WHAT THE TASK REQUIRES:
Reproduce the part of the records that opens with the line containing "Where should I click to: Open the favorites" and closes with the line containing "pos(26,232)", changing "Open" to "Launch" and leaving all else unchanged.

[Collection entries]
================================

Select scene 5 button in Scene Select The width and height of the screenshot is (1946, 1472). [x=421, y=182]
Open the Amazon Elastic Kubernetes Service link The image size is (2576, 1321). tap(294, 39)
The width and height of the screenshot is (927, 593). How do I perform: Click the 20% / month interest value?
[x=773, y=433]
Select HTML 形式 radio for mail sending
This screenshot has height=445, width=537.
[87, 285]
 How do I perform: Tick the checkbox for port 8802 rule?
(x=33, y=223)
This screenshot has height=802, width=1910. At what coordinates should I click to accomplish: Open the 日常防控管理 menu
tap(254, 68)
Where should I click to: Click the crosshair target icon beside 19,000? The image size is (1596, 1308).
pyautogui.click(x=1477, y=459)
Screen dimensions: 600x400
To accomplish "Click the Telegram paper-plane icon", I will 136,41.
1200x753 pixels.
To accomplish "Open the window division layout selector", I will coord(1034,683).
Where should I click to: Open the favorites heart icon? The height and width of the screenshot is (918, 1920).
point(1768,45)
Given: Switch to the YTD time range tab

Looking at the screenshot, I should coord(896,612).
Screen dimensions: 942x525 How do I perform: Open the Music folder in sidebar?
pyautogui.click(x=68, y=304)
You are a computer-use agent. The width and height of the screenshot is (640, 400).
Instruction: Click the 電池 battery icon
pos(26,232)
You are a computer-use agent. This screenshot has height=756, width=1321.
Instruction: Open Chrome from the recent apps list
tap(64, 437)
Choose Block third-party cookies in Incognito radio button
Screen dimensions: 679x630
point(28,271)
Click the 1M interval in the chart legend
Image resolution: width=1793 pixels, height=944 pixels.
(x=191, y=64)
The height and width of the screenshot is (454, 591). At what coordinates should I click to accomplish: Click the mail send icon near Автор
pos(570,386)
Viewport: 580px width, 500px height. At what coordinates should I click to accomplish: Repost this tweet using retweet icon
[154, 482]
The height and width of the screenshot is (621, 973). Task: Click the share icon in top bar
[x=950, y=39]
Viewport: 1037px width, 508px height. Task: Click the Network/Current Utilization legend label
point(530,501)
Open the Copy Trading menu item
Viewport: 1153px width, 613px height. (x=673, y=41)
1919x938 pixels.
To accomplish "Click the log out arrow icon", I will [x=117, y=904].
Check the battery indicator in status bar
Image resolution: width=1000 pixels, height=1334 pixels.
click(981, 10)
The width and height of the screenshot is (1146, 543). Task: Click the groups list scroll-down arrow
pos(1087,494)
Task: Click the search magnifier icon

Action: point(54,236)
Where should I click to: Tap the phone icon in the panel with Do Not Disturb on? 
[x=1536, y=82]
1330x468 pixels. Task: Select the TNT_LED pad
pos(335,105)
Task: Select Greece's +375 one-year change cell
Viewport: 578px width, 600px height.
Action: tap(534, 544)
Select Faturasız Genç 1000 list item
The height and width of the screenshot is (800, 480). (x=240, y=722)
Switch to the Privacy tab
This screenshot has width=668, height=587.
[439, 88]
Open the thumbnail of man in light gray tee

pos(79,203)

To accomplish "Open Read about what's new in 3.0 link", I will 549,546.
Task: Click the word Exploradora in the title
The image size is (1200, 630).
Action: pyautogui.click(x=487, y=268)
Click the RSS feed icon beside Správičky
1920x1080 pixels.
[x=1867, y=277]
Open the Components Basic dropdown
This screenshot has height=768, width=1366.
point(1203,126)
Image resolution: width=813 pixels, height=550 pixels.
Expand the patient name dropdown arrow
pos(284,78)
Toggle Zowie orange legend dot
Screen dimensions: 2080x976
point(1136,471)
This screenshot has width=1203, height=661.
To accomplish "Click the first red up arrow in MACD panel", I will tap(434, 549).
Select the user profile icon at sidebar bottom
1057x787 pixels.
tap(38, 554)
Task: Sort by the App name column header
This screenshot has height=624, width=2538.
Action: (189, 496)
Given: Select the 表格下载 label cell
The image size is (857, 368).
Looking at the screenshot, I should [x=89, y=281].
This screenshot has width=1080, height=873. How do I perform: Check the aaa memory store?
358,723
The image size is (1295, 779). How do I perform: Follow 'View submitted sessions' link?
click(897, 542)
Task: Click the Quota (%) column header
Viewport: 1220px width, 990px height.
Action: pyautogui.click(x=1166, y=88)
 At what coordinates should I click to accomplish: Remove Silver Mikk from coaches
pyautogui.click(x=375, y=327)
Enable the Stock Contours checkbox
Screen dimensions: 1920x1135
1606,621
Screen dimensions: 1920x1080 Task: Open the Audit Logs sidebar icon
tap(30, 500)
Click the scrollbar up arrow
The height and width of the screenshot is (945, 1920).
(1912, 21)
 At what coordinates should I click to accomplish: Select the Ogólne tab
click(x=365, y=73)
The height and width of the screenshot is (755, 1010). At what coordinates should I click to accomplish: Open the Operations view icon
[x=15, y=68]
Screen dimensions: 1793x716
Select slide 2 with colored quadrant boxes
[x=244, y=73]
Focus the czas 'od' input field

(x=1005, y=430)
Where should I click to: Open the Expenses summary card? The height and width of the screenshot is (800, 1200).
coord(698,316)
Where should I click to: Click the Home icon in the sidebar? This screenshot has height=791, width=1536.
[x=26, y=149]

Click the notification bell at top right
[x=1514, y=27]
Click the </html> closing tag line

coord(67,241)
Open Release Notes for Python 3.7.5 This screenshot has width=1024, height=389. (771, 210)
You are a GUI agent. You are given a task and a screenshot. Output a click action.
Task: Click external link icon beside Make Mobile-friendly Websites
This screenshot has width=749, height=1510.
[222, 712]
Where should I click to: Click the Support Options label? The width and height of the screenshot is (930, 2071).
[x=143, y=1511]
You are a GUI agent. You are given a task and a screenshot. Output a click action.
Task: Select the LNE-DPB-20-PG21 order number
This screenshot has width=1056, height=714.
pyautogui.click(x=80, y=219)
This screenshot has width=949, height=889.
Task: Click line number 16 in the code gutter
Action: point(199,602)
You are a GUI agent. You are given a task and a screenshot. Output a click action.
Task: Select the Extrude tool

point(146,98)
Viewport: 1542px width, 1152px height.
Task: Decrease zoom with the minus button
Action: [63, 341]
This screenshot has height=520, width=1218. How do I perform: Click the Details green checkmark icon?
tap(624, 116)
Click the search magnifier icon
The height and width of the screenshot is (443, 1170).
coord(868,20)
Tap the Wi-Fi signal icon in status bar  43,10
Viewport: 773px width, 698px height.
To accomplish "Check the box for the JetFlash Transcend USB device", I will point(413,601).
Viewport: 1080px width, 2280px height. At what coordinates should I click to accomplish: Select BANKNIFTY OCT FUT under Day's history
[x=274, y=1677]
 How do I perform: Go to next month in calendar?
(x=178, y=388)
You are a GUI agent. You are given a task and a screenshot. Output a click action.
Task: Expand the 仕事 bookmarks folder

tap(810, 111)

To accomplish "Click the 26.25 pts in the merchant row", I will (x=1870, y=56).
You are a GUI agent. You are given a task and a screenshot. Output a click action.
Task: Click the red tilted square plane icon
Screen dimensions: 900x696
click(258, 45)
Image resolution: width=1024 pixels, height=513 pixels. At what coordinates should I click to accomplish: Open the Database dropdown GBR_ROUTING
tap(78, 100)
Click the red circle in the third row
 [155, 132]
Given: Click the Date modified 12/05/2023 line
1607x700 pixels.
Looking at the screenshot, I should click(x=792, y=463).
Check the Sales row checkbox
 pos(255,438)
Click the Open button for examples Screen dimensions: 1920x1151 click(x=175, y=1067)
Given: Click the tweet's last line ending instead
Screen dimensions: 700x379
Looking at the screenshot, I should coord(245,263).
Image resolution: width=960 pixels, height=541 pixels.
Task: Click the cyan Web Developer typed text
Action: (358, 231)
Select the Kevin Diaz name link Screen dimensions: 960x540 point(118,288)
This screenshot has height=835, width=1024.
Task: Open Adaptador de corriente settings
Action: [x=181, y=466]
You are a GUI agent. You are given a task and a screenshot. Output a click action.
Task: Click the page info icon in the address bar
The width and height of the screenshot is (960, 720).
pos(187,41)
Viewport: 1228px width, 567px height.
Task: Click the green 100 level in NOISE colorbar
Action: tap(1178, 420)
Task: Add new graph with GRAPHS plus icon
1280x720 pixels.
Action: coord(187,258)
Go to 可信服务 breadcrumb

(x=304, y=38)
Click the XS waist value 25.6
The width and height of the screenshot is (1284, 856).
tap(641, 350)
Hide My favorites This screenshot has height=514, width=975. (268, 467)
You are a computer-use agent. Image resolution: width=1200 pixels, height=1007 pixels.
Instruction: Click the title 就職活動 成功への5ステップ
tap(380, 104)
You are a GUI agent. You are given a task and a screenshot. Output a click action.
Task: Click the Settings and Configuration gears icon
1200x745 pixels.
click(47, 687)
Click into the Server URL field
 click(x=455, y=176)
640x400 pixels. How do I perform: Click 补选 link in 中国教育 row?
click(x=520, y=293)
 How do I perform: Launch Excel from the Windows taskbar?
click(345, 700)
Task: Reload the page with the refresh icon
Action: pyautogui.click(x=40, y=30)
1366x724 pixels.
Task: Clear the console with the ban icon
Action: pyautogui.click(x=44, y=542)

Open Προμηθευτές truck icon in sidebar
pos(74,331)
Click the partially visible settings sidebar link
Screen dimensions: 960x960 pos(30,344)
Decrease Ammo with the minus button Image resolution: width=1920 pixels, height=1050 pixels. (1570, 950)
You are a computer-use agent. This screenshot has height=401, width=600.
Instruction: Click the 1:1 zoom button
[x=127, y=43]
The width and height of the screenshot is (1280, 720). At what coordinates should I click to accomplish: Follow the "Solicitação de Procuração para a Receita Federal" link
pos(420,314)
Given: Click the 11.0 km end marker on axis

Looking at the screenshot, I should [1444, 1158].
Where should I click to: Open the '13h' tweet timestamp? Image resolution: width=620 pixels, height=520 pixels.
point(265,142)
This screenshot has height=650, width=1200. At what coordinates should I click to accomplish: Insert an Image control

================================

THE SOLUTION:
Where should I click to: Launch the favorites heart icon? The height and width of the screenshot is (918, 1920).
point(1768,45)
Given: Switch to the YTD time range tab

Looking at the screenshot, I should coord(896,612).
Screen dimensions: 942x525 How do I perform: Launch the Music folder in sidebar?
pyautogui.click(x=68, y=304)
You are a computer-use agent. The width and height of the screenshot is (640, 400).
Instruction: Click the 電池 battery icon
pos(26,232)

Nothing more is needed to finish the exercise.